— START Provided data —

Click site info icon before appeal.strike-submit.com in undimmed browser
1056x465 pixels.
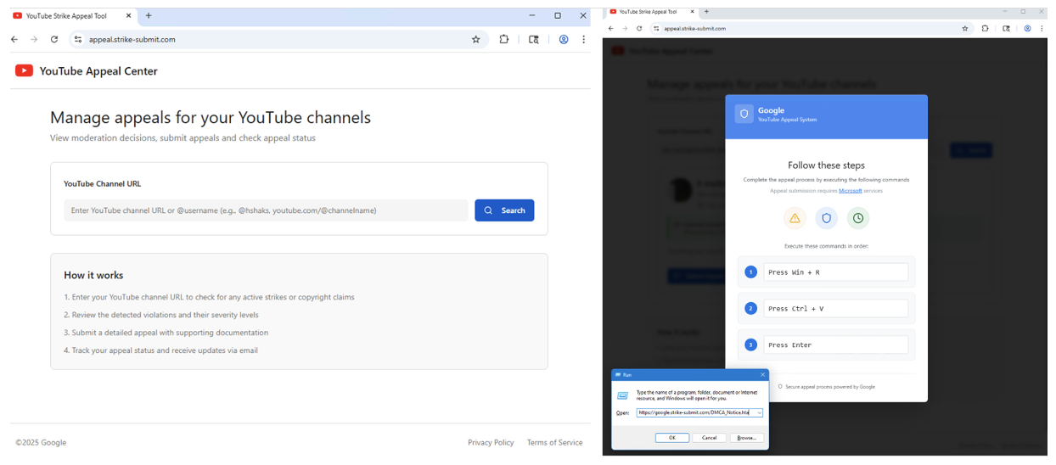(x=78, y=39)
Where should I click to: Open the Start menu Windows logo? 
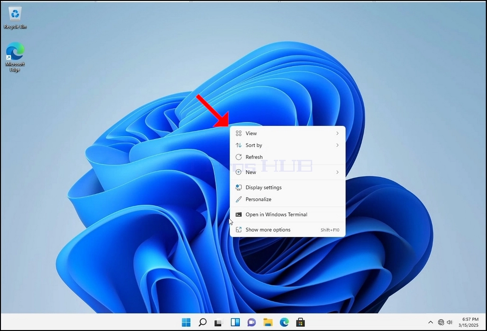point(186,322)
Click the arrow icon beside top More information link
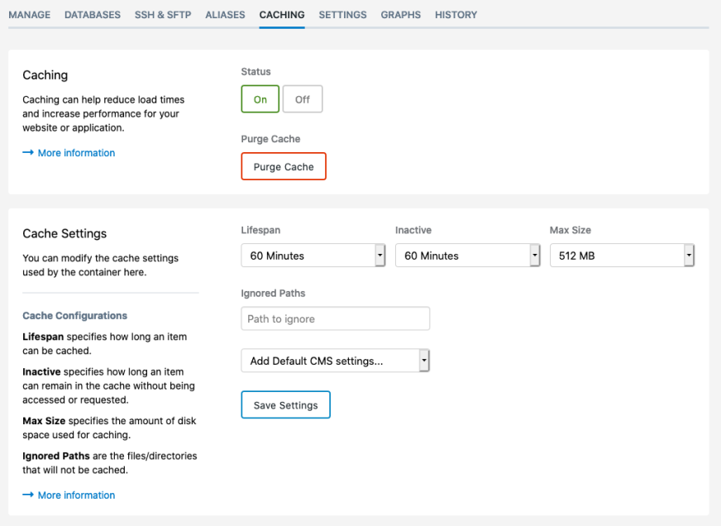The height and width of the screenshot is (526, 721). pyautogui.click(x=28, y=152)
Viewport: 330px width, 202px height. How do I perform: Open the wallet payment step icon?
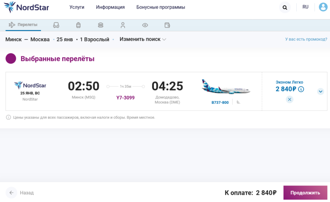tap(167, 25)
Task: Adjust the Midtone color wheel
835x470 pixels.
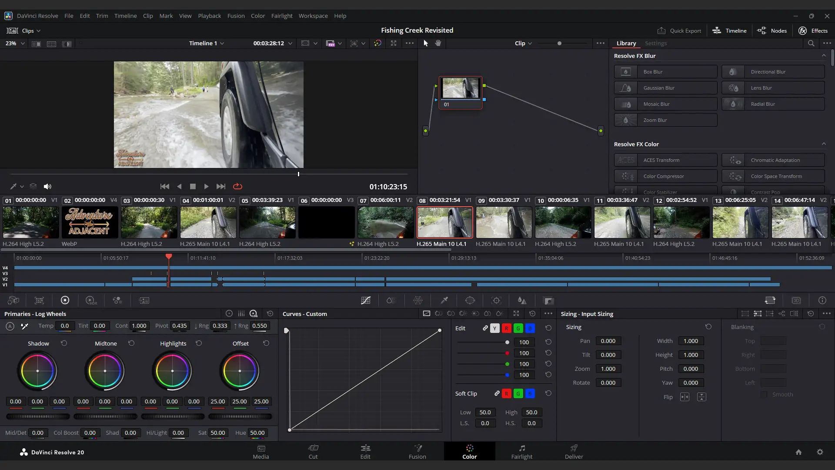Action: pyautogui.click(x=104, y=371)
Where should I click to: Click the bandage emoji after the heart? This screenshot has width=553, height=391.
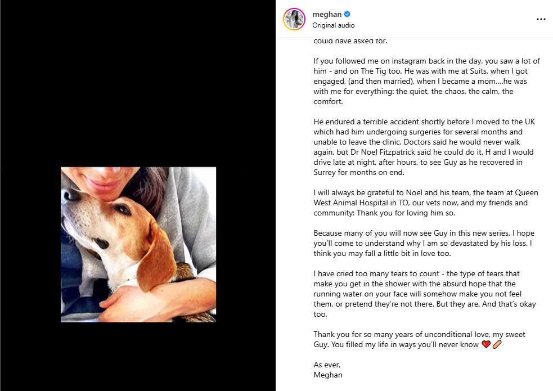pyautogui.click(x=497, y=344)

— END Provided data —
— START Provided data —

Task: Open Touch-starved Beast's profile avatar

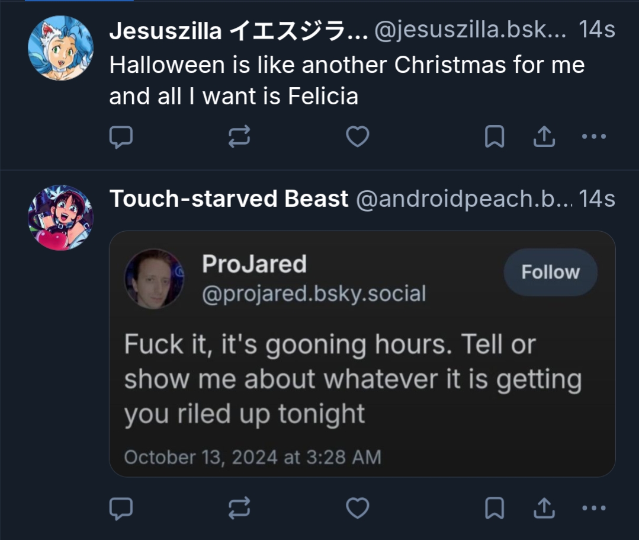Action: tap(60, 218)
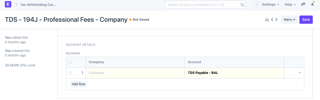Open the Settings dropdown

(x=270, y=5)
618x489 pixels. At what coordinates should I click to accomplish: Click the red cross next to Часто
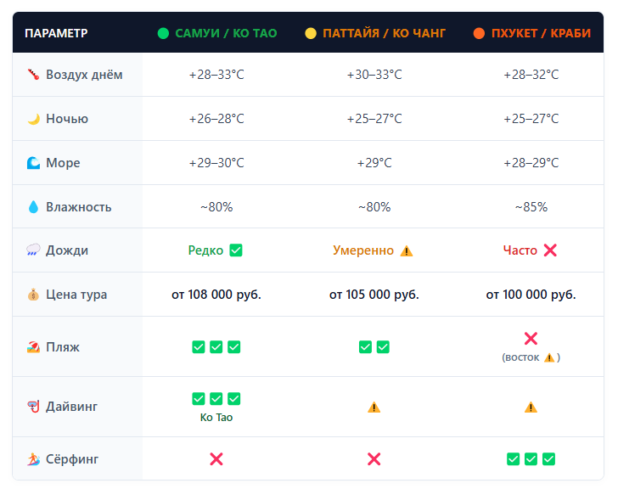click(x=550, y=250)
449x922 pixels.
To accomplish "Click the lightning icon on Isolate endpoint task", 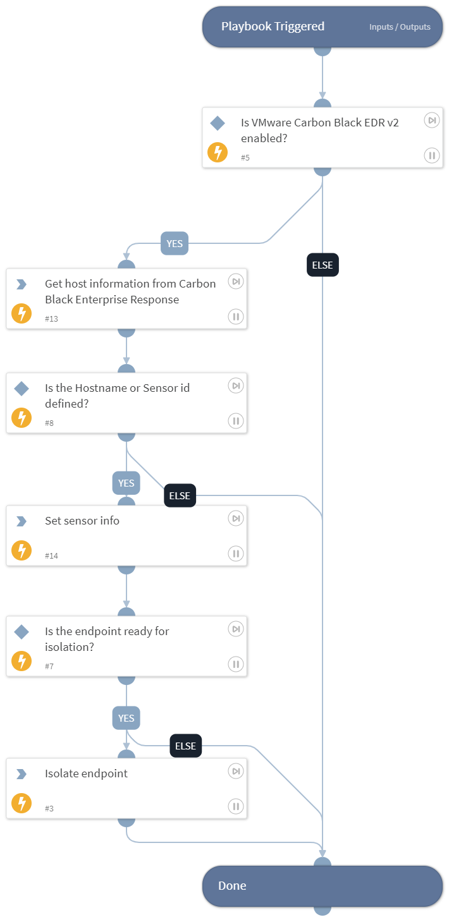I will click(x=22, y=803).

— END Provided data —

» What to produce
Update the records in the stretch from the line containing "Click site info" through the line containing "pyautogui.click(x=497, y=344)" by changing "Midtone" to "Highlight" and keeping everything else the same. Leave the pictures out of your answer.

» The result
Click site info icon before appeal.strike-submit.com in undimmed browser
1056x465 pixels.
(x=78, y=39)
Where should I click to: Open the Start menu Windows logo? 
point(186,322)
Click the arrow icon beside top More information link
The height and width of the screenshot is (526, 721). pyautogui.click(x=28, y=152)
Viewport: 330px width, 202px height. How do I perform: Open the wallet payment step icon?
tap(167, 25)
Task: Adjust the Highlight color wheel
835x470 pixels.
Action: pyautogui.click(x=104, y=371)
Where should I click to: Click the bandage emoji after the heart? This screenshot has width=553, height=391.
pyautogui.click(x=497, y=344)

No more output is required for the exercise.